# Pornstar Meltdown Compilation



## KelJu (Mar 9, 2013)

eFukt.com | The Meltdown Compilation


----------



## Watson (Mar 9, 2013)

when they said double anal, cum in ur mouth and u have to swallow it.....what did they think the director meant?


----------



## Watson (Mar 9, 2013)

i hate the shoving the cock down a girls throat until she pukes porn, makes me sick

best porn is watching the girl cum long and hard because she is actually enjoying it....


----------



## Rednack (Mar 9, 2013)

Griffith said:


> i hate the shoving the cock down a girls throat until she pukes porn, makes me sick....



ur english makes it soiund like you puke when someone shoves cawk down your throat..

just saying..


----------



## KelJu (Mar 9, 2013)

ROFL this site is awesome. I keep finding gems like this. 

eFukt.com | Porn Scenes Worthy of an Oscar


----------



## dieseljimmy (Mar 9, 2013)

Efukt is one of my favorite pages... Search" she hates cum complication" funniest shit I have seen.
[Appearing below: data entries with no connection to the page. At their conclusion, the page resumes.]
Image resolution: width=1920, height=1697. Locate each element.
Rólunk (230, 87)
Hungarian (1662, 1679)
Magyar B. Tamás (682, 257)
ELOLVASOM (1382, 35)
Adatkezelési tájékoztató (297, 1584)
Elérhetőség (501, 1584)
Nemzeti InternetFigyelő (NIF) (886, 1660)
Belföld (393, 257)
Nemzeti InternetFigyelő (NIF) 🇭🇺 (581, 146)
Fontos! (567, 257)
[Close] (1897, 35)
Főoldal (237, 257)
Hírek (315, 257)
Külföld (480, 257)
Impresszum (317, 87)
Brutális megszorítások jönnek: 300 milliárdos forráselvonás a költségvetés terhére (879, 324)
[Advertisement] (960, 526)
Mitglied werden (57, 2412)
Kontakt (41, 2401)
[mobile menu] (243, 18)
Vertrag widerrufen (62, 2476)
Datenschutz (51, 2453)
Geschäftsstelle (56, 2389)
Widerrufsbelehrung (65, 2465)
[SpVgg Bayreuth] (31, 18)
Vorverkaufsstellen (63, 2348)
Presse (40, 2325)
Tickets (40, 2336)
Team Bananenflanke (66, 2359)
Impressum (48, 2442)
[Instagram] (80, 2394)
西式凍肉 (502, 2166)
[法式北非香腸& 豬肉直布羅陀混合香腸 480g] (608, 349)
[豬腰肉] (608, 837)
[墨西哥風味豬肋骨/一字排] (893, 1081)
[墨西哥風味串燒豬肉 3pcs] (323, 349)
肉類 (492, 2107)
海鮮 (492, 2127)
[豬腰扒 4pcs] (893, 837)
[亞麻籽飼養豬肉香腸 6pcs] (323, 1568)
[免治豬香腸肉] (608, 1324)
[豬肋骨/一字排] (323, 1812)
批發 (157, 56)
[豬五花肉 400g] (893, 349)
If I'm having bad day that's what I turn to


----------



## Watson (Mar 9, 2013)

Rednack said:


> ur english makes it soiund like you puke when someone shoves cawk down your throat..
> 
> just saying..



u have a dirty, sick mind brother.....


----------



## OfficerFarva (Mar 9, 2013)

How can I go to church after this??


----------



## KILLEROFSAINTS (Mar 9, 2013)

my penis has never been so soft


----------



## Watson (Mar 10, 2013)

ill admit there is some really funny meltdowns on there, i always wondered how some of those chicks do that filthy shit lmao


----------



## Watson (Mar 10, 2013)

the more i watch the more i realise we need to thank so many useless fathers.....


----------



## Z499 (Mar 10, 2013)

Griffith said:


> i hate the shoving the cock down a girls throat until she pukes porn, makes me sick
> 
> best porn is watching the girl cum long and hard because she is actually enjoying it....



I like the ones when they get off so hard they don't squirt, the gush and then start convulsing cause the orgasim was so intense.


----------



## theCaptn' (Mar 10, 2013)

Like


----------